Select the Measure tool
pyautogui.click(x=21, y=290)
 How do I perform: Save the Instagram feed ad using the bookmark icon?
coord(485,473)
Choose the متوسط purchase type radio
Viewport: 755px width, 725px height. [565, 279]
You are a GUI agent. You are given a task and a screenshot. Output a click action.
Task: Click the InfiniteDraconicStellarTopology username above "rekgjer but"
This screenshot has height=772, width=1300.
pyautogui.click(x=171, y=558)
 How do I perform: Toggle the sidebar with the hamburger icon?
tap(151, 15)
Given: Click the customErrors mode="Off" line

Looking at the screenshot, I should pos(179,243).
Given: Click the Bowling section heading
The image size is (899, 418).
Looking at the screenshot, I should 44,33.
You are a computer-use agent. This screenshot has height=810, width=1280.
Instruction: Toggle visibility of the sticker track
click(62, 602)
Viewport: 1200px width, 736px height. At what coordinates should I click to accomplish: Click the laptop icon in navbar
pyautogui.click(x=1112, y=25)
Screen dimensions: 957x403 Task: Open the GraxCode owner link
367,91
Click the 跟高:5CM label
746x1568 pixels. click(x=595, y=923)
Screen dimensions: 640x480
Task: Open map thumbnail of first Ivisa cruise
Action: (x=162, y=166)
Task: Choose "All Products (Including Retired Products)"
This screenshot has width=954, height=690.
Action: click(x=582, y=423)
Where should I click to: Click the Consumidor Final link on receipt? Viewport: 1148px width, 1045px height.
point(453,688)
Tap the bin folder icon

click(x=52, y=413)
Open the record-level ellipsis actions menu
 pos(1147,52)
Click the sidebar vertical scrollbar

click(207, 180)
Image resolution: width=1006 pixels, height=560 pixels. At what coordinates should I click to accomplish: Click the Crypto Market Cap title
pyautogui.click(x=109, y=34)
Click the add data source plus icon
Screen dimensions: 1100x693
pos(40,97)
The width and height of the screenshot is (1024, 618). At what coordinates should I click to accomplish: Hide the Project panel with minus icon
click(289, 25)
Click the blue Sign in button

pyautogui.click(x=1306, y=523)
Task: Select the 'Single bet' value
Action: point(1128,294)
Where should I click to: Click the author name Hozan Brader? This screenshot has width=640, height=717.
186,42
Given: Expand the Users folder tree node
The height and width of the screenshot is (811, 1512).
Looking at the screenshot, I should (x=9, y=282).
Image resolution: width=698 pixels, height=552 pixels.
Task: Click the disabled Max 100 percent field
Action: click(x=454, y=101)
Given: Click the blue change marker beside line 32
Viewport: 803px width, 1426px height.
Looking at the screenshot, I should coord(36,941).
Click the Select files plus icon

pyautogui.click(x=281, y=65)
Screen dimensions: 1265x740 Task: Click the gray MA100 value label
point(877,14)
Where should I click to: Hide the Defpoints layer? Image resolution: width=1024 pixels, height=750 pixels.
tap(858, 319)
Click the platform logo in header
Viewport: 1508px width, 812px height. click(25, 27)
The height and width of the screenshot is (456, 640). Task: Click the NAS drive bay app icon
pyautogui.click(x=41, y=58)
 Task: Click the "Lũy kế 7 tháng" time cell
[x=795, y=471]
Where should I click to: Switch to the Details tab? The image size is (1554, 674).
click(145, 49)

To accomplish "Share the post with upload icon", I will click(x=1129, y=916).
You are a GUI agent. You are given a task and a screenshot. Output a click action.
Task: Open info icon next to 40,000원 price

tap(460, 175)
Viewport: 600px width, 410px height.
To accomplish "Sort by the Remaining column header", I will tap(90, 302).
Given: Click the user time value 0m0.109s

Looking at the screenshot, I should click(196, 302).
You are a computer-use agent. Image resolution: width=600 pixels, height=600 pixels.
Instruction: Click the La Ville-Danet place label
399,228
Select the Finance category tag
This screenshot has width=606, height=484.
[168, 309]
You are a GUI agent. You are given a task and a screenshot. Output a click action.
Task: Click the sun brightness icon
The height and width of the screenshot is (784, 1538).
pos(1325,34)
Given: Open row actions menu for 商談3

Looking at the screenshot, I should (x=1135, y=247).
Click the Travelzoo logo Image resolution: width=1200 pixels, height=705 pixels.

-------------------------

▶ **Problem requirements**: When the word "computer" turns up on a line of the material above, copy that line.

▶ **Result below**:
You are a computer-use agent. This screenshot has height=810, width=1280.
You are a computer-use agent. Image resolution: width=600 pixels, height=600 pixels.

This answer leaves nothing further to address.